I agree that the terms need to be consistent. Maybe trigger or build could be paired with "missing", etc. Specific word choice aside, I find it easier to think about conditions for building than conditions for skipping. Also, drake already has a function called check() that is totally unrelated to this.

wlandau-lilly on 5 Nov 2017

Here are the design specs so far. For now, I am going with the term "trigger" and choosing slightly different trigger names that make sense. The result will not look exactly like remake, but with a "trigger" column next to the "command" column in the workflow plan data frame, I think the meaning will be clear.

User input

A "trigger" column in the workflow plan data frame with the condition that triggers each command.
Use sanitize_plan() to check that all triggers are valid or the "trigger" column is missing.
The new rush argument to make() will overwrite the trigger column with a character vector with all entries "missing".
Everything should work if the trigger column is absent. The any trigger will apply everywhere in that case (see below).

Trigger types

missing:
- The target is missing from the "kernels" namespace (config$inventory$kernels), or
- the target is a file target and the external output file is missing.
file:
- The target is a file target and the actual file is missing or has changed.
depends: At least one dependency target/import changed (dependency hash), or the target itself is missing.
command: workflow plan command changed or the target itself is missing.
any: any of the above triggers

Building the `igraph`

For each target, strip away the imports from the command dependencies unless the trigger is depends or any.
Can be done post-hoc in build_graph() after the following:

command_deps <- lightly_parallelize(
    plan$command, command_dependencies, jobs = jobs)
  names(command_deps) <- plan$target

Metadata

The meta() function (previously hashes()) should depend on the trigger type. Skip some metadata/hashes for some trigger types, especially missing. Otherwise, time is wasted checking hashes, etc.
Any missing hashes will be filled at the beginning of build_in_hook() (after the decision to build has actually been made).

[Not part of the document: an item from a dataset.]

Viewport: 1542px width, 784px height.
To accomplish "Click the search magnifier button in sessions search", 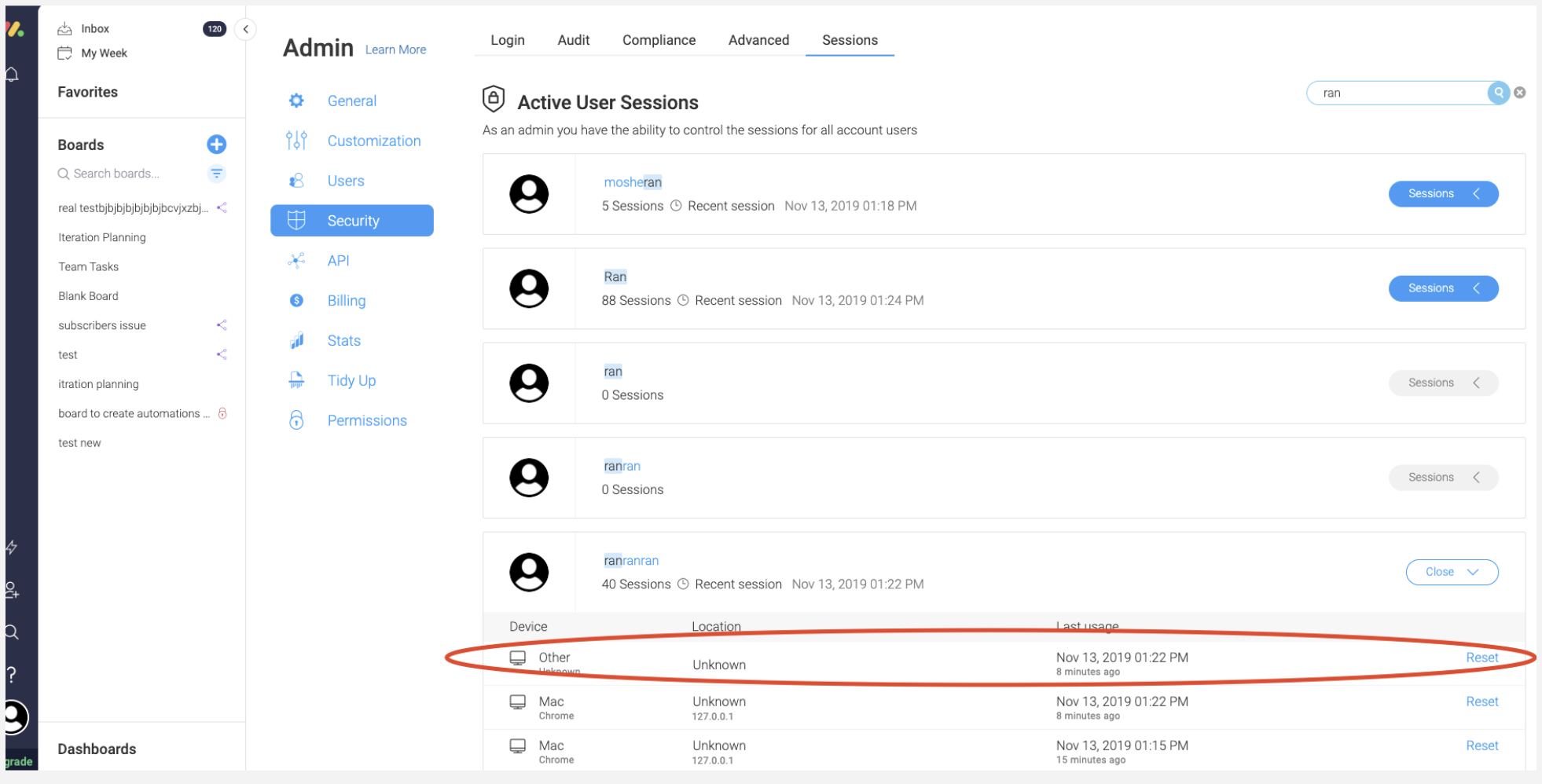I will pyautogui.click(x=1498, y=93).
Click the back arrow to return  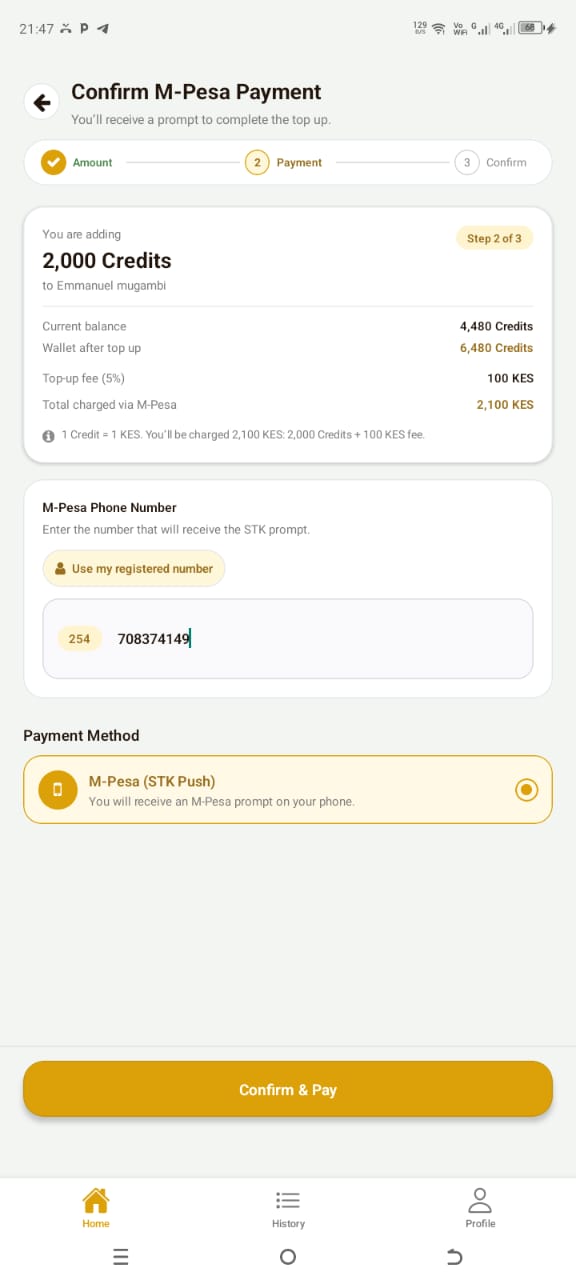pyautogui.click(x=41, y=100)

Checking the triggers and deciding to build

Change target_current() to should_build_target().
should_build_target() will walk though the target metadata (from meta()) and evaluate the triggers for which metadata is available.
Decide to build if at least one of the triggers activates.

During builds

Once the build decision has been made, any skipped hashes must be restored at the beginning of build_in_hook().

Testing

Use the dbug() example.
Call con <- make() with the missing trigger. Throughout, use the testing scenario from get_testing_scenario().
All triggers should show everything up to date. Use outdated(config = con).
Move the intermediatefile.rds target and test that all triggers detect the move.
Restore intermediatefile.rds and check that everything is up to date with all triggers.
Corrupt intermediatefile.rds. The depends, command, and missing triggers should ignore it. Only the file and any triggers should show it out of date.
Run make(..., rush = TRUE) and verify that nothing was built.
Delete the file and run make(..., rush = TRUE). Verify that intermediatefile.rds was built.
Change the command of intermediatefile.rds. Verify that only the command and all triggers notice. Restore the original command.
Remove a dependency of intermediatefile.rds with clean(). Verify that only the depends and any triggers notice.
clean() everything and make(rush = TRUE). Verify that no imports were cached.

wlandau-lilly on 5 Nov 2017

This all sounds superb. I don't suppose it's also possible to have a "code" trigger which would check all the upstream code dependencies of the command? Or is that your vision of the command option?

kendonB on 5 Nov 2017

👍1

@kendonB unless I misunderstand, I think you are describing the depends trigger. Or are you looking for a trigger that only bothers to check upstream dependencies when the command has changed? Such a trigger would require both the command and depends triggers to fire, and it would only look one level back in the DAG.

I am open to new triggers, but I would like to keep the existing command and depends triggers orthogonal.